-- BEGIN SOURCE DOCUMENT --

STARWOOD 2Q09 EARNINGS CALL

 

Review of 2Q09 results:

Third quarter in a row where costs saved the day

Efforts to reduce costs have been pervasive

Expect to open towards the low range of their hotel pipeline guidance

  • See growth in Asia, Africa and ME

VOI aggressive cost cutting helped them realize profits that were only down 20MM

  • Hawaii is showing modest improvement
  • Visitation trends also look like they are stabilizing

Cost cutting details:

All about flow-through at the property level

Keep saying its “permanent” – sorry we don’t believe it

Majority of the savings are sustainable aside from some “small things”

  • Incentive comp for example

Look hard at capital projects

  • Bal Harbour – evaluating their options – sounds like a downsizing to me

Brands:

I’m sorry but this whole part of the call was total fluff

  • “Growth begets growth”
  • “Creates a network effect”

Transforming W into a global powerhouse from its NY roots-plan to double the footprint

40 Alofts will be open by year end

Almost done retooling Sheraton… they say this every year, once they finish “retooling” the base they need to start all over again

Other:

He’s said Permanent cost reductions about 4x now….

Liquidity/Balance sheet:

Very well positioned from a liquidity standpoint

Good rate on timeshare note – of course the rate is good.  they have a 30% residual that they are holding providing support to the senior notes that were sold

Another securitization expected in 4Q09/1Q2010

Leverage ratio around 4.0x, post quarter total debt was $3.5BN, and expect to get to $3.2BN by year end

Expect year end leverage to be 4.3x and, even if 2010 EBITDA declines, still expect to be in compliance

Sale of the W – spoke about the how accretive the sale was and how big the multiple was… No need to comment here – you guys know what we think

In discussion on non-core assets, (some where they won’t keep their flag – capex issue I’m sure)

Claim that transaction market is improving

2Q Details:

Swine flu impact was $10MM roughly (50% in Mexico)

Occupancy stabilized in 2Q09, but rate continued to deteriorate accounting for over 60% of the RevPAR decrease

Mix is shifting to more rate sensitive leisure business

Early indications that group is coming back

  • Feels like a slow recovery though

Guidance implies that RevPAR declines continue to moderate

When they get to Q4, if rates stay constant the headwind from FX turns into a tailwind

Will continue to be impacted by Swine Flu in 3Q09, reducing revenues by $5MM or so

Things should return to normal in 4Q if there are no outbreak flare-ups

Political instability in the Asia/ ME have impacted RevPAR

Second half expectation for Asia have been lowered, but ME is performing relatively well

Timeshare:

  • Tour flow has stabilized but consumers are gravitating to lower end products
  • Increased reserves for loan losses

SG&A will be down less in the back half as comps become difficult

Q&A:

 Asset sales – how many core/non –core?

-- END SOURCE DOCUMENT --

▸ WRITTEN EXERCISE 1:
Answer these from the Starwood call notes:
(a) How many Alofts will be open by year end?
(b) What was the rough swine flu impact in 2Q09?
(c) What total debt is expected by year end?
▸ WRITTEN EXERCISE 2: Pick up the Starwood earnings call notes after their last line and continue them.
The listing has nothing to do with the Starwood earnings call notes.

-- BEGIN DATA PROVIDED --

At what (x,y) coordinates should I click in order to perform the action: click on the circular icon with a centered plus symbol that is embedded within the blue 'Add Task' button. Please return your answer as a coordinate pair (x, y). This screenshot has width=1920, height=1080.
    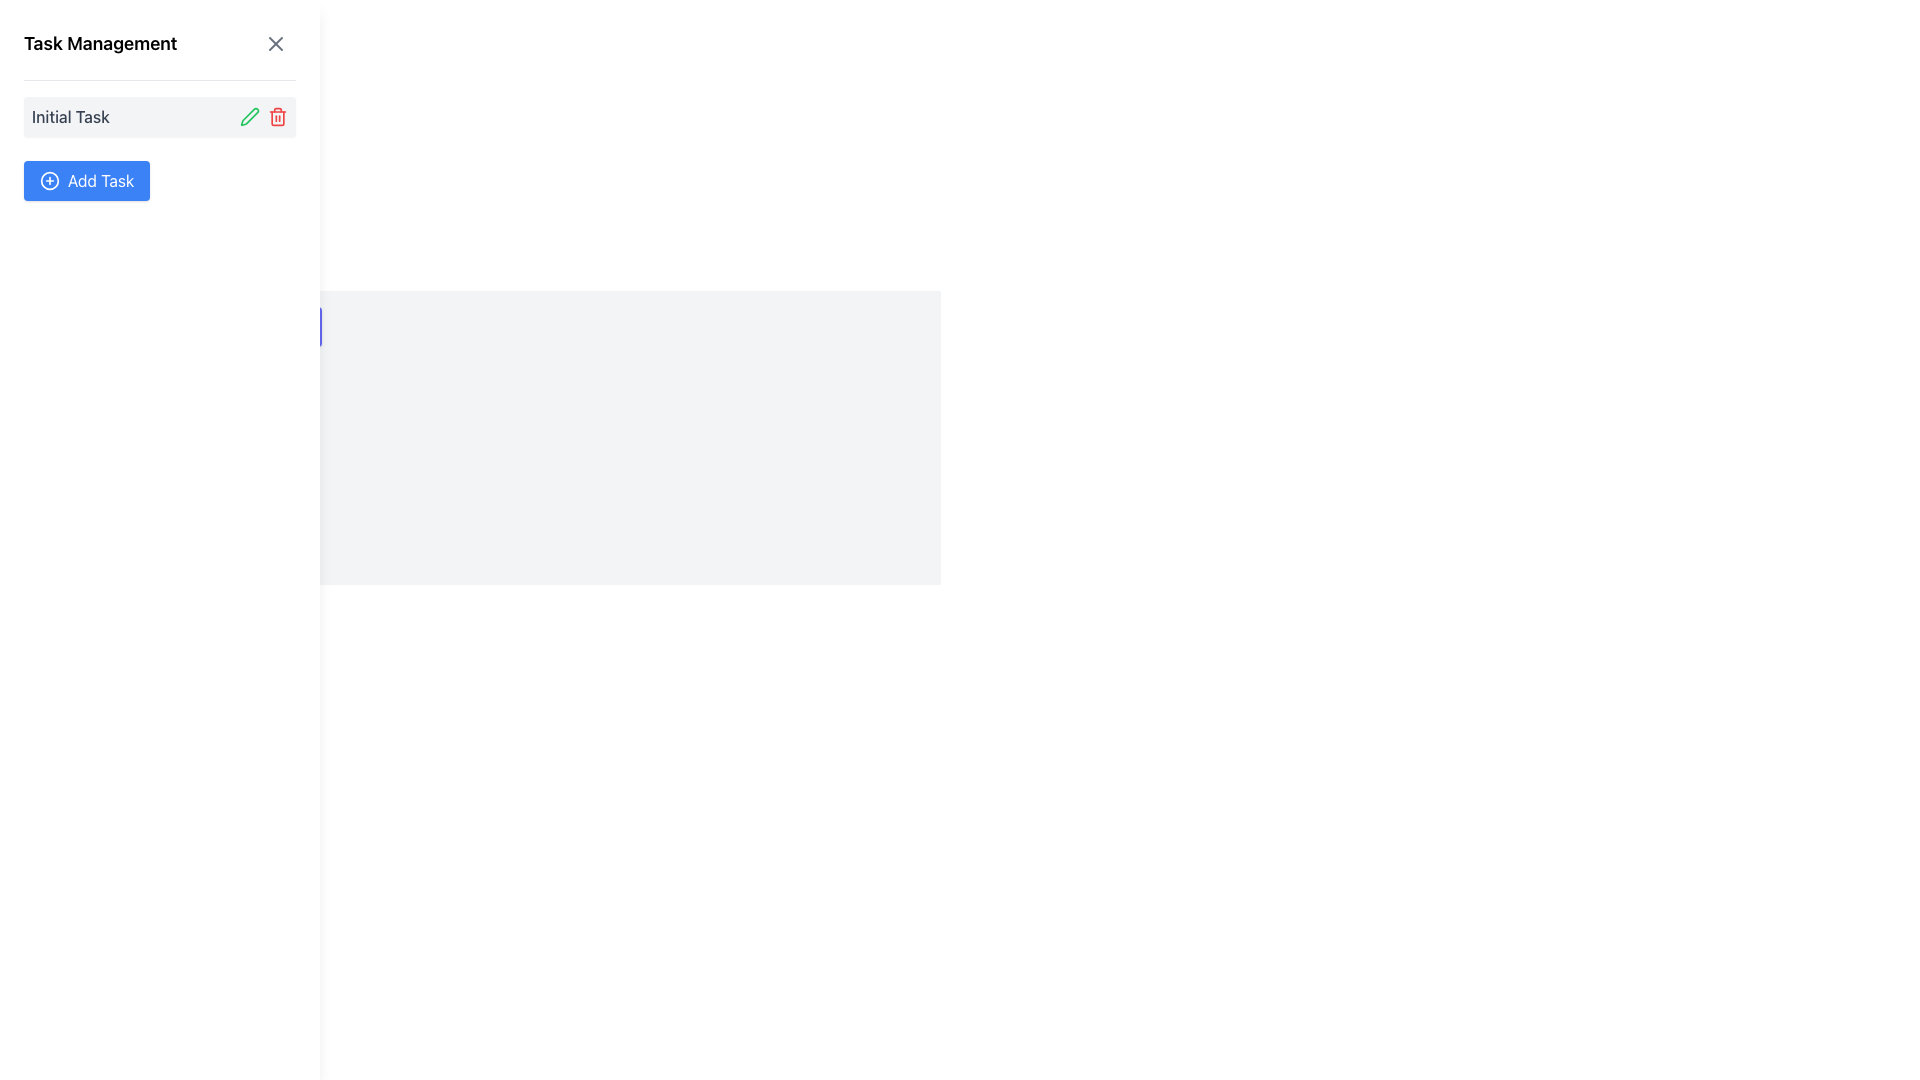
    Looking at the image, I should click on (49, 181).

-- END DATA PROVIDED --

▸ TASK ANSWER 1:
(a) 40
(b) About $10MM, roughly 50% of it in Mexico
(c) $3.2BN

▸ TASK ANSWER 2:
  • Very advanced discussions on non-core assets – defined as hotels where they don’t care about keeping the flag (that helps sales price when assets are unencumbered)
  • Also mentioned selling non-hotel businesses

Pipeline – how many international/conversion/under construction /etc?

  • 2/3 is international
  • Conversions are a lot less than 10% but expect that number to rise
  • 50% is financed and under construction

American Express deal?

  • Rewards card in place for several years
  • Mutual desire to extend arrangement, in exchange for extension
  • AMEX bought $250MM worth of points to use over time and paid for them cash…
    • Ah… that makes sense… that’s how they back fill some rooms
    • Accounting: will be in other liabilities

Timeshare – haven’t reduced pricing like (MAR for example)

Broader economic commentary

  • Do feel like recovery from this downturn won’t be as quick and sharp as in the past, since the growth will occur at the same time as deleveraging

Owned hotel margins/ threat to fees

  • Don’t do performance guarantees – have almost none
  • Incentive fee mix in the US linked to preferred returns is pretty small as a % of mix
    • International contracts are based on % of GOP (gross margin dollars) get cut from day 1 or so… so its hurt by flow through – so will drop at 2x international revpar (on a constant dollar basis)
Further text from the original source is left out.